**Activity**
Below are some entries; write out each one of them exactly.

■ ■ ■ ■ ■ ■ ■

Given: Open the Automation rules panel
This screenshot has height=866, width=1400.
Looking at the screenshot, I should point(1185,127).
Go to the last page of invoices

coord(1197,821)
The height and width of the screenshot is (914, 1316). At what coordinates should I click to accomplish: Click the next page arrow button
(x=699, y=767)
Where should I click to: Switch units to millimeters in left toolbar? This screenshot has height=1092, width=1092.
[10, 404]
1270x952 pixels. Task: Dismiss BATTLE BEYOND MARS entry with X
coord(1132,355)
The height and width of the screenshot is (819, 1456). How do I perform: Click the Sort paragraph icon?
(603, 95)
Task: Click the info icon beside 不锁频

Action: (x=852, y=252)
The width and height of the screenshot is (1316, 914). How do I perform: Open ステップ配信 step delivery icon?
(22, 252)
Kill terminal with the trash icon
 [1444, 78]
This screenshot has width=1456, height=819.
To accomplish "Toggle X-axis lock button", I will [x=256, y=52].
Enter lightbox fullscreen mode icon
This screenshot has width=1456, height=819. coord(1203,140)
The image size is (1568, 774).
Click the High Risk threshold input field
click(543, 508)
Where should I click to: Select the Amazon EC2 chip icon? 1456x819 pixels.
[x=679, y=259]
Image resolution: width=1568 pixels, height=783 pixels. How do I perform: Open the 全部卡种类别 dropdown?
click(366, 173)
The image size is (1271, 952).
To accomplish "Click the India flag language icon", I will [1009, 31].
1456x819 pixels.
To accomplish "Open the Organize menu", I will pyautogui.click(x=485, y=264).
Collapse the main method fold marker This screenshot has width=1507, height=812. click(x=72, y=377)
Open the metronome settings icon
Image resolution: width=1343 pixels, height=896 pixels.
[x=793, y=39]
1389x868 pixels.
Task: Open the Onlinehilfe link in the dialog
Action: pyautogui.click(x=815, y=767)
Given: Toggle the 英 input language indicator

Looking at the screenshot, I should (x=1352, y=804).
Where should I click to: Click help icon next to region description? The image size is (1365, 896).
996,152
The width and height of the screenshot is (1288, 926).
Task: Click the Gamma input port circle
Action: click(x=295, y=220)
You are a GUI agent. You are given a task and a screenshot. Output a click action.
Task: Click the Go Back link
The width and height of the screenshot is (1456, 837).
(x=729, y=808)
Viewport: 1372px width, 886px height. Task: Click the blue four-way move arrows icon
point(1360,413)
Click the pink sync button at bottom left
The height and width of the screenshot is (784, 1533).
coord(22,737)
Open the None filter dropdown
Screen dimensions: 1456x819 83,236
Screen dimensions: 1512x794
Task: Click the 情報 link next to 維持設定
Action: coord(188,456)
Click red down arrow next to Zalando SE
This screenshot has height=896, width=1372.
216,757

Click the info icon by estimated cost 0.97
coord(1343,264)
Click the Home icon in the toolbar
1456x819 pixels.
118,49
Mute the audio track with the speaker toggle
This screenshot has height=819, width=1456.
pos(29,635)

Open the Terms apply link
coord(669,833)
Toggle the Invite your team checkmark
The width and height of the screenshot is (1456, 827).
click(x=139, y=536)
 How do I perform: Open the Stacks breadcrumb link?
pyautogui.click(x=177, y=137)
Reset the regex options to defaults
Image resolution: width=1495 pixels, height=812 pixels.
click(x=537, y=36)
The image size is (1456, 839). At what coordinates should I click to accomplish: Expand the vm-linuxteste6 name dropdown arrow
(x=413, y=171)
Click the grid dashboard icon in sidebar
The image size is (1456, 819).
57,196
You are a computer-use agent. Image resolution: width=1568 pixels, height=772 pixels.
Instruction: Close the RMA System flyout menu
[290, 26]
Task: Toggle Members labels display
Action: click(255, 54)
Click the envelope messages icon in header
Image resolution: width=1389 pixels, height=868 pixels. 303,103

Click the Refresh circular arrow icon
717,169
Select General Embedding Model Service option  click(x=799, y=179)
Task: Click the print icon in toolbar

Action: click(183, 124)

■ ■ ■ ■ ■ ■ ■

**Response box**
Given: Open the Automation rules panel
This screenshot has height=866, width=1400.
Looking at the screenshot, I should point(1185,127).
Go to the last page of invoices

coord(1197,821)
The height and width of the screenshot is (914, 1316). At what coordinates should I click to accomplish: Click the next page arrow button
(x=699, y=767)
Where should I click to: Switch units to millimeters in left toolbar? This screenshot has height=1092, width=1092.
[10, 404]
1270x952 pixels. Task: Dismiss BATTLE BEYOND MARS entry with X
coord(1132,355)
The height and width of the screenshot is (819, 1456). How do I perform: Click the Sort paragraph icon?
(603, 95)
Task: Click the info icon beside 不锁频

Action: (x=852, y=252)
The width and height of the screenshot is (1316, 914). How do I perform: Open ステップ配信 step delivery icon?
(22, 252)
Kill terminal with the trash icon
 [1444, 78]
This screenshot has width=1456, height=819.
To accomplish "Toggle X-axis lock button", I will [x=256, y=52].
Enter lightbox fullscreen mode icon
This screenshot has width=1456, height=819. coord(1203,140)
The image size is (1568, 774).
Click the High Risk threshold input field
click(543, 508)
Where should I click to: Select the Amazon EC2 chip icon? 1456x819 pixels.
[x=679, y=259]
Image resolution: width=1568 pixels, height=783 pixels. How do I perform: Open the 全部卡种类别 dropdown?
click(366, 173)
The image size is (1271, 952).
To accomplish "Click the India flag language icon", I will [1009, 31].
1456x819 pixels.
To accomplish "Open the Organize menu", I will pyautogui.click(x=485, y=264).
Collapse the main method fold marker This screenshot has width=1507, height=812. click(x=72, y=377)
Open the metronome settings icon
Image resolution: width=1343 pixels, height=896 pixels.
[x=793, y=39]
1389x868 pixels.
Task: Open the Onlinehilfe link in the dialog
Action: pyautogui.click(x=815, y=767)
Given: Toggle the 英 input language indicator

Looking at the screenshot, I should (x=1352, y=804).
Where should I click to: Click help icon next to region description? The image size is (1365, 896).
996,152
The width and height of the screenshot is (1288, 926).
Task: Click the Gamma input port circle
Action: click(x=295, y=220)
You are a GUI agent. You are given a task and a screenshot. Output a click action.
Task: Click the Go Back link
The width and height of the screenshot is (1456, 837).
(x=729, y=808)
Viewport: 1372px width, 886px height. Task: Click the blue four-way move arrows icon
point(1360,413)
Click the pink sync button at bottom left
The height and width of the screenshot is (784, 1533).
coord(22,737)
Open the None filter dropdown
Screen dimensions: 1456x819 83,236
Screen dimensions: 1512x794
Task: Click the 情報 link next to 維持設定
Action: coord(188,456)
Click red down arrow next to Zalando SE
This screenshot has height=896, width=1372.
216,757

Click the info icon by estimated cost 0.97
coord(1343,264)
Click the Home icon in the toolbar
1456x819 pixels.
118,49
Mute the audio track with the speaker toggle
This screenshot has height=819, width=1456.
pos(29,635)

Open the Terms apply link
coord(669,833)
Toggle the Invite your team checkmark
The width and height of the screenshot is (1456, 827).
click(x=139, y=536)
 How do I perform: Open the Stacks breadcrumb link?
pyautogui.click(x=177, y=137)
Reset the regex options to defaults
Image resolution: width=1495 pixels, height=812 pixels.
click(x=537, y=36)
The image size is (1456, 839). At what coordinates should I click to accomplish: Expand the vm-linuxteste6 name dropdown arrow
(x=413, y=171)
Click the grid dashboard icon in sidebar
The image size is (1456, 819).
57,196
You are a computer-use agent. Image resolution: width=1568 pixels, height=772 pixels.
Instruction: Close the RMA System flyout menu
[290, 26]
Task: Toggle Members labels display
Action: click(255, 54)
Click the envelope messages icon in header
Image resolution: width=1389 pixels, height=868 pixels. 303,103

Click the Refresh circular arrow icon
717,169
Select General Embedding Model Service option  click(x=799, y=179)
Task: Click the print icon in toolbar

Action: click(183, 124)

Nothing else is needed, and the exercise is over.